By: Kristina McBride
Expected publication: June 26th 2012 by EgmontUSA
Source: Publisher via NetGalley
Goodreads description—This was supposed to be the best summer of Maggie’s life. Now it’s the one she’d do anything to forget.
Maggie Reynolds remembers hanging out at the gorge with her closest friends after a blowout party the night before. She remembers climbing the trail hand in hand with her perfect boyfriend, Joey. She remembers that last kiss, soft, lingering, and meant to reassure her. So why can’t she remember what happened in the moment before they were supposed to dive? Why was she left cowering at the top of the cliff, while Joey floated in the water below—dead?
As Maggie’s memories return in snatches, nothing seems to make sense. Why was Joey acting so strangely at the party? Where did he go after taking her home? And if Joey was keeping these secrets, what else was he hiding?
The latest novel from the author of The Tension of Opposites, One Moment is a mysterious, searing look at how an instant can change everything you believe about the world around you.

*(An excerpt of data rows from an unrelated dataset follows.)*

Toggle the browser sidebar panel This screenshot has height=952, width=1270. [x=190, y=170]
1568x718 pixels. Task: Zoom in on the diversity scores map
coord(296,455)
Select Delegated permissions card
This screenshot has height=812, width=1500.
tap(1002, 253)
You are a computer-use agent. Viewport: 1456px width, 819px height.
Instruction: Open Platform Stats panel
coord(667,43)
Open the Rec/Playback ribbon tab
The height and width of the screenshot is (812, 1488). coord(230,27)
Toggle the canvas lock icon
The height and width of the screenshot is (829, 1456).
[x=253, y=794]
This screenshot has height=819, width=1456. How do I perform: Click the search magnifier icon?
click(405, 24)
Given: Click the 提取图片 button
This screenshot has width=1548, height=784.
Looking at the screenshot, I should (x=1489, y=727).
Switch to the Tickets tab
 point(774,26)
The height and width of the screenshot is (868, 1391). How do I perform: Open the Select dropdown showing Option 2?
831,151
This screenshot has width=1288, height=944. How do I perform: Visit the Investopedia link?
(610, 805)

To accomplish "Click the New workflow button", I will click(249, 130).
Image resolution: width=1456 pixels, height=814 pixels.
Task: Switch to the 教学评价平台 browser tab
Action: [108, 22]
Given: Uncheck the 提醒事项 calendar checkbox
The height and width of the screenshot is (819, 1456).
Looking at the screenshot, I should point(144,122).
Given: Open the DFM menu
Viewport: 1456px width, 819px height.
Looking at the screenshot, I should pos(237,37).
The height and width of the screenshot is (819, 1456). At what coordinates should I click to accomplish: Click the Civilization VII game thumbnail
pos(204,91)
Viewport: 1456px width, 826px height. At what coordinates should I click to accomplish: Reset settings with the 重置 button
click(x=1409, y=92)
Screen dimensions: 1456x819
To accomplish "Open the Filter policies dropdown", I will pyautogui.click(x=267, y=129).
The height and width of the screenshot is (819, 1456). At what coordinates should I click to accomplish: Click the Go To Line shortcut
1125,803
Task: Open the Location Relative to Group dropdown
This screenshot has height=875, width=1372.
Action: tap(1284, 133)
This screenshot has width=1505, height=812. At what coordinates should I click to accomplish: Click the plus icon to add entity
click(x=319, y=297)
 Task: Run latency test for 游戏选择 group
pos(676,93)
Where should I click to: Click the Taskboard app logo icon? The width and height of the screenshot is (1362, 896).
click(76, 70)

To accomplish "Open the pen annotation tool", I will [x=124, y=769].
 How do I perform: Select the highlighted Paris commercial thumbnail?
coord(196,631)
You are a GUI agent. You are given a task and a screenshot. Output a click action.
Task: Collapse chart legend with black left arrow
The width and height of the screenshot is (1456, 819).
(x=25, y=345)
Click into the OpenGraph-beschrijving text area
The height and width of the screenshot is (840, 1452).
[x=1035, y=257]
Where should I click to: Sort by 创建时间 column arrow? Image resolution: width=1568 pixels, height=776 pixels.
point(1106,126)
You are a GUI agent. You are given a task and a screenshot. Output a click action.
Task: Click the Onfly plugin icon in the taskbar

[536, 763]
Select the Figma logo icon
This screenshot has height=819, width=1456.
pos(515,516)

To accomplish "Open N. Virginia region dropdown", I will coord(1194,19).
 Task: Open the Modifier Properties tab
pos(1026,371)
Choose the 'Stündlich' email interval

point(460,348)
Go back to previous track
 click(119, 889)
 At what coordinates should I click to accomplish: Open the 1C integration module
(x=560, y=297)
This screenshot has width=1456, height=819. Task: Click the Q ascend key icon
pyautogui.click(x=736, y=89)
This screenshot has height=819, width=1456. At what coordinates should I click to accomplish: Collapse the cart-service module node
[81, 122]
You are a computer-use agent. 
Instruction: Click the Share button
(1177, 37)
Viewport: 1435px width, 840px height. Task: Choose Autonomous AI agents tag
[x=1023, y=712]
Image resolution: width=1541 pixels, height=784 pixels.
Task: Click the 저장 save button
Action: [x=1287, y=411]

This book is exactly what it sounds like. I read it quickly and kept finding myself wanting to come back to it when I had to put it down. Even though the plot was completely predictable, I still found myself wrapped up in the story of Maggie and Joey and their friends.
I know Maggie’s temporary memory loss falls into the category of “possible,” but I still struggled with the idea of her losing her memory. It almost seems as if it wasn’t Joey’s death that even caused the memory loss, which I find to be a bit of a stretch. I read Notes to Self by Avery Sawyer (my review), where an actual brain injury as a result of a terrible fall causes Robin’s memory loss, and that’s obviously a lot more plausible than just a traumatic emotional experience.
The characters experienced a lot of emotion, but as the reader I was able to keep myself outside of those emotions. And I’m not sure if this is a good thing or a bad thing. In most cases I want to feel what the characters feel and experience those emotions as if they were happening to myself, and I didn’t in this case. But I’m not sure for this book that this can be considered a negative thing. Maybe I just wasn’t in the mood to cry, so I didn’t allow myself to get sucked into the emotion. But honestly, I never even felt slightly like crying.
Even though Maggie finds out that Joey had his secrets, and those secrets crushed her, she learned that life isn’t always black and white. I liked the analogy her counselor, Dr. Guest, gives her about the quilt. As a whole you love the quilt and there might be pieces that are used that you wouldn’t have picked for yourself if you had to choose, but those pieces are part of a whole. And people are like this too. Not 100% good and not 100% beautiful. We’re flawed. To draw from Candor’s manifesto (Divergent) and Veronica Roth, “We know that while we are flawed in a unique way, we are not unique because we are flawed. Therefore we can be authentic.”(my review of Divergent)
Anyway, not too much else to be said about One Moment without giving away more of the obvious. It was a fast read that I enjoyed and kept coming back to for more. 3 Stars, check it out and let me know what you think.